Mujeres con poder - 3a parte - Ursula Plasser una joven, con ganas de conocer el mundo, había aceptado un trabajo como institutriz en el hogar de Ferdinand Piëch, en aquella época padre de nueve hijos y miembro de la Junta Directiva de Audi. Para obtener el trabajo, había admitido ser independiente y capaz de afrontar situaciones extremas.

Pïech, por cuyas venas circula nafta en lugar de sangre, quería estar al tanto de las habilidades de la nueva institutriz, al frente del volante de un todoterreno. "En un pendiente de 17 grados la obligué a detenerse y volver a arrancar", recuerda Piëch en sus memorias. "Dos veces ahogó el motor y yo sonreí, pero tuve un extraño presentimiento". En septiembre de 1984, la joven dejó de trabajar como institutriz y se convirtió en la esposa del adusto ingeniero austríaco, nieto del legendario Ferdinand Porsche. "¿Cómo te puedes casar con mi padre cuando eres una persona tan humana y alegre?", le preguntó una de sus hijastras.

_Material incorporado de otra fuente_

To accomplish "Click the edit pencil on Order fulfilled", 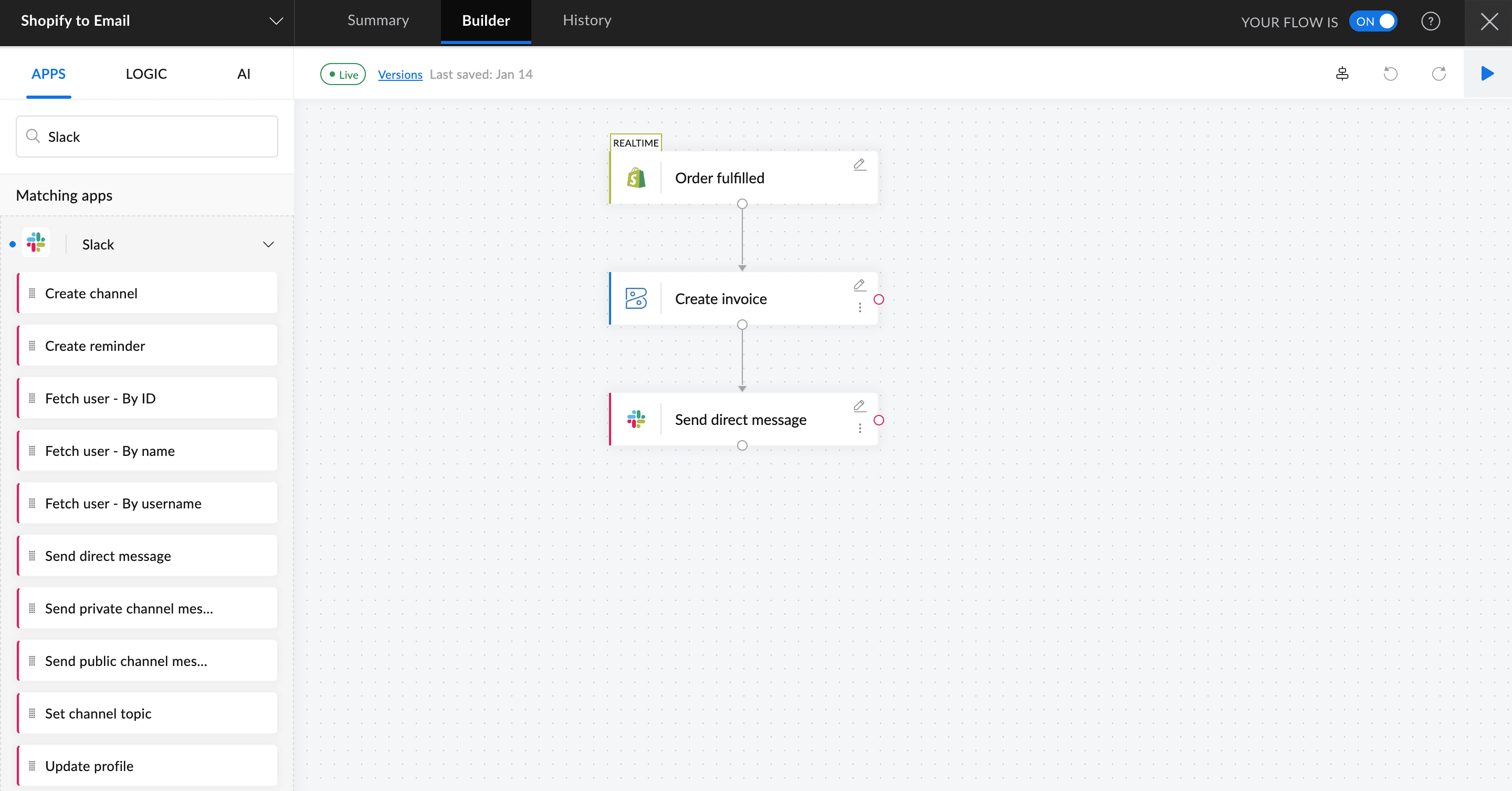I will click(x=859, y=164).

En los últimos 26 años, Ursula Piëch no ha perdido su buen humor, ha desarrollado una rara pasión por los automóviles y, al igual que Friede Springer y Liz Mohn, la ex niñera se transformó en la confidente y consejera del hombre más poderoso de la industria automotriz alemana y copropietario de Volkswagen.

Cuando Piech se convirtió en el poderoso jefe de Volkswagen, Ursula dejó de ser la esposa de bajo perfil y empezó a sobresalir en el mundo de los motores.

Paso a ser el poder en la sombra. La estrella de Ursula se agrandó cuando su esposo, con 73 años cumplidos, hizo del dominio público los detalles de su testamento. Para evitar que sus doce hijos dilapiden la enorme riqueza acumulada y puedan poner en peligro el futuro del grupo, decidió crear dos fundaciones austríacas que administrarán el paquete de acciones de Volkswagen y Porsche que posee el millonario. El control de ambas entidades queda en manos de Ursula, su actual esposa... "siempre que no vuelva a casarse".

Ferdinand Piëch, el millonario más poderoso de la industria europea del motor, todavía goza de buena salud, pero su esposa Ursula es 19 años más joven. La ex institutriz austríaca tiene grandes posibilidades de convertirse en la primera mujer en controlar con puño de hierro y sonrisas encantadoras el grupo Volkswagen.

Éste fue, a grandes rasgos, un pantallazo sobre la vida de estas tres mujeres que actualmente ocupan un sitio merecido en el mundo empresarial aleman y son reconocidas a nivel global.